Tutti questi edifici e rilievi rimasero incompleti, quello della porta di accesso alla Sala delle Cento Colonne addirittura in un abbozzo estremamente grossolano. Ciò è forse in relazione al fatto che a P. non c'è alcun tipo di iscrizione di Dario II Nòthos, che fu forse il primo a non essere sepolto a Naqš-e Rostam, vicino a P. (Ctesia). Nella Tesoreria non si è trovato nulla di databile posteriormente al V sec., e tutto ciò porta a pensare che P. non venne più utilizzata come sede del «Gran Re».
Non sappiamo esattamente da quando il palazzo fu usato nuovamente, sebbene ne conosciamo la nuova utilizzazione: come luogo di sepoltura dei sovrani. Che ciò avvenisse nel palazzo degli antenati corrisponde a un'antica usanza babilonese e assira.
Nella zona del palazzo abbiamo un impianto sepolcrale incompiuto e altri due pressoché completi, copie di quelli più antichi a Naqš-e Rostam, che possiamo attribuire con una certa probabilità ad Artaserse II Mnèmon (tomba V?) e ad Artaserse III Ochòs; iscrizioni di quest'ultimo su edifici mostrano che egli tornò a costruire sulla Terrazza del Palazzo.
Lo stile dei rilievi di una facciata con scalinate, che egli aggiunse al tacara di Dario, si può mettere bene a confronto con quelli della tomba VI.
Entrambi gli aspetti - quello dei sepolcri regali e dei palazzi - sono tratti anche nell'unica descrizione antica di P., rimastaci in Diodoro Siculo (XVII, 71, 3 ss.): sulla Terrazza (àkra), abitazioni di sovrani e strateghi, assieme a Tesorerie (dunque più della sola che conosciamo!); sul monte con cui confina a E, numerose tombe.
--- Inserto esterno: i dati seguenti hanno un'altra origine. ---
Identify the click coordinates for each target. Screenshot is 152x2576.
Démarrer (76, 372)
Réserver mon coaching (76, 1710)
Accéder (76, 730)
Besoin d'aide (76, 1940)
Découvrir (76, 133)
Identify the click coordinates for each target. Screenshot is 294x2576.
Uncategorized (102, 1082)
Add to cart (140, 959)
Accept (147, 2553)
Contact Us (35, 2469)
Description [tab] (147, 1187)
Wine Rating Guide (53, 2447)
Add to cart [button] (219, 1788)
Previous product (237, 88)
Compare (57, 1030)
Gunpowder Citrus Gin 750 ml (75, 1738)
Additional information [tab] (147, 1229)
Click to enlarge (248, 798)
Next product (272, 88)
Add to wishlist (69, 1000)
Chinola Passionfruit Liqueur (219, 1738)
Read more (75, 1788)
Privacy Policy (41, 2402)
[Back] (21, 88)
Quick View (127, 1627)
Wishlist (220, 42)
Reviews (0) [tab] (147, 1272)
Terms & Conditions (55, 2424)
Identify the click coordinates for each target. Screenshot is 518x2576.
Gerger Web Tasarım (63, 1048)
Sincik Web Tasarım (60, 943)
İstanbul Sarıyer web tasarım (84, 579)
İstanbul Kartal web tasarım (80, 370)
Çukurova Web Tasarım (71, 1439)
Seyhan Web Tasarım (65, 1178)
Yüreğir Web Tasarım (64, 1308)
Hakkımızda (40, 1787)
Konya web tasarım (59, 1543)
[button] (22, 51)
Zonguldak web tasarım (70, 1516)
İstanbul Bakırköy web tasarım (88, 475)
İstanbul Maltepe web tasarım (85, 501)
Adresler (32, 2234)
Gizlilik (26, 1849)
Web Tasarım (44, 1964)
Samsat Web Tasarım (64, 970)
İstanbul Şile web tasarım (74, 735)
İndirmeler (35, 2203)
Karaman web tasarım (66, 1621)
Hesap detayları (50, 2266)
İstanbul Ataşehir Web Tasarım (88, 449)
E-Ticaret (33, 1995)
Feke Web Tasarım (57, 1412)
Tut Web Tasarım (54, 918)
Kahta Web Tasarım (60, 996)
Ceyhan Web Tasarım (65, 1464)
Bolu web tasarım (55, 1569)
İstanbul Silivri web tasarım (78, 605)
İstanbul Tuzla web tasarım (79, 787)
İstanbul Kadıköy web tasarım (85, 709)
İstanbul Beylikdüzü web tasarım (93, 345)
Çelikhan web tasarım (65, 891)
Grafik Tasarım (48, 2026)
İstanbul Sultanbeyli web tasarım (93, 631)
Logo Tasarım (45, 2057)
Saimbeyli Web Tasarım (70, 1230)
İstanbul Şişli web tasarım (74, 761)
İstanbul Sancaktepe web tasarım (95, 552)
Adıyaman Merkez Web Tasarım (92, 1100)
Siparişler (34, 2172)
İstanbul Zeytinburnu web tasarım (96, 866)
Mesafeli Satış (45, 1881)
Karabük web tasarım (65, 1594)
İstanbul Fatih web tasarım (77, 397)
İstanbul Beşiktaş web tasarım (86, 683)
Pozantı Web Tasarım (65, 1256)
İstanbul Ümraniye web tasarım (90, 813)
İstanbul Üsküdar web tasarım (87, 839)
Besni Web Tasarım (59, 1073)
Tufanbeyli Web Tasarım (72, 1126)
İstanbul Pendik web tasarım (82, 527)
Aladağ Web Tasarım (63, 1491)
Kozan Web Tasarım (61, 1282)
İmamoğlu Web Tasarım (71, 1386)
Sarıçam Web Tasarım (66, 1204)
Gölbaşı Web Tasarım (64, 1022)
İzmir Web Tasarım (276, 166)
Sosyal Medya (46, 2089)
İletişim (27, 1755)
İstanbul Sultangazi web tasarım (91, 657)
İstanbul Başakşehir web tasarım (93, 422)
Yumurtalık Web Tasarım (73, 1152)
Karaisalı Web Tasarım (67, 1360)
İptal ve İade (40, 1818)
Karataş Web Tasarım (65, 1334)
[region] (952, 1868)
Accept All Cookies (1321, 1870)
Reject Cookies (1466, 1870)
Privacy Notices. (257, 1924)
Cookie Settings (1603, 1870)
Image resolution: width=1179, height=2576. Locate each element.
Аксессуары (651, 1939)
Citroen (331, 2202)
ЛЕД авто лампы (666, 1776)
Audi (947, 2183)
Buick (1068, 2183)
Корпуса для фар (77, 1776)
Questa descrizione risale al massimo all'epoca di Dario III, ma più probabilmente al periodo dell'occupazione da parte di Alessandro Magno. Dalle iscrizioni non apprendiamo nulla riguardo agli strateghi; forse erano costruzioni composte da materiale di spoglio come il tardo Palazzo H. Diverse tombe di privati, ancora non pubblicate, sono state anche scoperte sul Kuh-e Rahmat.
Per il prossimo futuro bisogna aspettarsi ulteriori indicazioni - anche in mancanza di scavi - dalle tavolette e soprattutto dalle impronte di sigillo su di esse, e dalle osservazioni che si possono trarre dalle ricerche nelle cave di pietra.